Mott's response to some who wonder what Jesus would do if he were here:
"He is here; he has appeared, from generation to generation and his spirit is now as manifest, in the humble, the meek, the bold reformers, even among some of obscure parentage."
-- Cherry Hill Meeting, 1849
"I am willing to incur ridicule- to become a spectacle to angels and to men- if I thereby awaken any to a sense of what the times demand of them.
--Lucretia Mott sermon, "The Truth of God" Marlboro Chapel, Boston 1841.
This same attitude got me in trouble back in my seminary days...
"We shall not make progress as Christians until we care to read & examine the Jewish Scriptures as we would any other of the ancient records. By what authority do we set so high a value on every text that may be drawn from this volume? Certainly not by any command therein found. On the contrary, again and again is there an appeal to the inner sense. Why even of yourselves judge ye not what is right?"
-- Mott, 1841
Her own religious doctrine:
"...is simple, because it appeals to self-evident conviction. It is divested of mystery and mysticism, for it is not necessarily connected with anything miraculous or extraordinary...Christianity has been lamentably marred in its glory and beauty by the gloomy dogmas fo the schools. Many, however, are now enquiring for themselves, are acknowledging the heavenly light within them. They begin to understand the divine mission of Jesus; how it is what his coming was and ever is to bless mankind, by turning everyone from his iniquities; that, in him, in the great truths which he preached, all nations shall be blessed."

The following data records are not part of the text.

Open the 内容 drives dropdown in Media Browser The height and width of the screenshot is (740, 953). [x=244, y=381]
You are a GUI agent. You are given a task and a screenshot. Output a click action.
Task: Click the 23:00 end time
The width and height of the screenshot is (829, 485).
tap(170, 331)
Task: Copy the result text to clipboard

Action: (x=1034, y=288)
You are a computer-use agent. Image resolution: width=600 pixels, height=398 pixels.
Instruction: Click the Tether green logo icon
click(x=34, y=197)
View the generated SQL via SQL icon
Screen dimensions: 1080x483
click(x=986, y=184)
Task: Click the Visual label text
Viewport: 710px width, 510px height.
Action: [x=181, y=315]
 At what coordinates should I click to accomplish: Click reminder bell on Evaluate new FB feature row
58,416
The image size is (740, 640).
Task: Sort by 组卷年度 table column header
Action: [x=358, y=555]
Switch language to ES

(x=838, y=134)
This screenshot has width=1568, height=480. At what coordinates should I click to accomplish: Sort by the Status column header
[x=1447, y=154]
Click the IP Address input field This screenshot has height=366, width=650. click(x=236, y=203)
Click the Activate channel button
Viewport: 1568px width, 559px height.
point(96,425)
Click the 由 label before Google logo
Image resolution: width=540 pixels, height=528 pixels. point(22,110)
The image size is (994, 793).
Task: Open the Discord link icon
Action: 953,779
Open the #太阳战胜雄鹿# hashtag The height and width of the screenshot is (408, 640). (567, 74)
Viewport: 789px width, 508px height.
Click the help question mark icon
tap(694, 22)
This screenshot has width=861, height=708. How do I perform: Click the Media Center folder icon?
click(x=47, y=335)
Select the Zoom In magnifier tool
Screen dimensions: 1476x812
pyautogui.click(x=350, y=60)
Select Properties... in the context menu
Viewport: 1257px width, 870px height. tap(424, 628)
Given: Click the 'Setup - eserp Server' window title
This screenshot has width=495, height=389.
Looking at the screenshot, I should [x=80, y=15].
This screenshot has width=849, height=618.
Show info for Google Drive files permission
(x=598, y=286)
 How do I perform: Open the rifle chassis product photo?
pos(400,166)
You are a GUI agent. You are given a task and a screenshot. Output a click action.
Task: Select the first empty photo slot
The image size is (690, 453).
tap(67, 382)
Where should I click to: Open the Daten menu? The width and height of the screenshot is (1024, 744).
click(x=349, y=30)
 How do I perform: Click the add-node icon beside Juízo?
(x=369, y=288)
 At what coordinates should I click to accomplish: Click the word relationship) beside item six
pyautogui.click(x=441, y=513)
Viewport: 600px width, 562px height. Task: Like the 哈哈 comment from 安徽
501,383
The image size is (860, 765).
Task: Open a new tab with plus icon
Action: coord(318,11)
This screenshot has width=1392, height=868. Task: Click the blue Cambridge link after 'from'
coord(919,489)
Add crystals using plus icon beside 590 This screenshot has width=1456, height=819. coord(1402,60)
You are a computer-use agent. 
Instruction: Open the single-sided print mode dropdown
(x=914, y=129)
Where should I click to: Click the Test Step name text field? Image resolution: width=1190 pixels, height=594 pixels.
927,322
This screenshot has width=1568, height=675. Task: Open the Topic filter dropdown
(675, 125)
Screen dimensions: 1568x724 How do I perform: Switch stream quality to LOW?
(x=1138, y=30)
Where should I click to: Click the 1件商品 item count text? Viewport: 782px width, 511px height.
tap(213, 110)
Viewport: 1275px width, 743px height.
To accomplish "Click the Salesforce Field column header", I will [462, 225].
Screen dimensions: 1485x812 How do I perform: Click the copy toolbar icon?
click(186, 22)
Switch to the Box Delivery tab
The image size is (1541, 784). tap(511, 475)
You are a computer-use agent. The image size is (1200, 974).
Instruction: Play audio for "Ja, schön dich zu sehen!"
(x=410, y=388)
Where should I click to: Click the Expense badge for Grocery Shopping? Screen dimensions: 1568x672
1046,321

And from the same sermon, Lucretia Mott continued:
"...firm in the blessed, the eternal doctrines preached by Jesus, and by every child of God from the creation of the world; especially the great truth that God is the teacher of the people himself; the doctrine which Jesus most emphatically taught, that the kingdom of God is within man- that there is his sacred and divine temple."
In 1850 she protests against the growing number of offenses for which a Friend could be disowned and laments the growing influences of evangelical and popular Protestant perspectives among Friends:
"...while we refuse the pecuniary aid to the Ministry we countenance all the machinery which supports him- Sabbath & Bible worship- belief in human depravity- a distinction of morals for the natural & spiritual man- a superstitious reverence for Jesus crying blessed Lord & Savior instead of doing the works wh. he said- mak'g a kind of righteousness & atonement of him, if not exactly after the Calvinistic pattern; if this is our course, it will satisfy a wily & grasping priesthood, and our invective against the hired minister will amount to very little..."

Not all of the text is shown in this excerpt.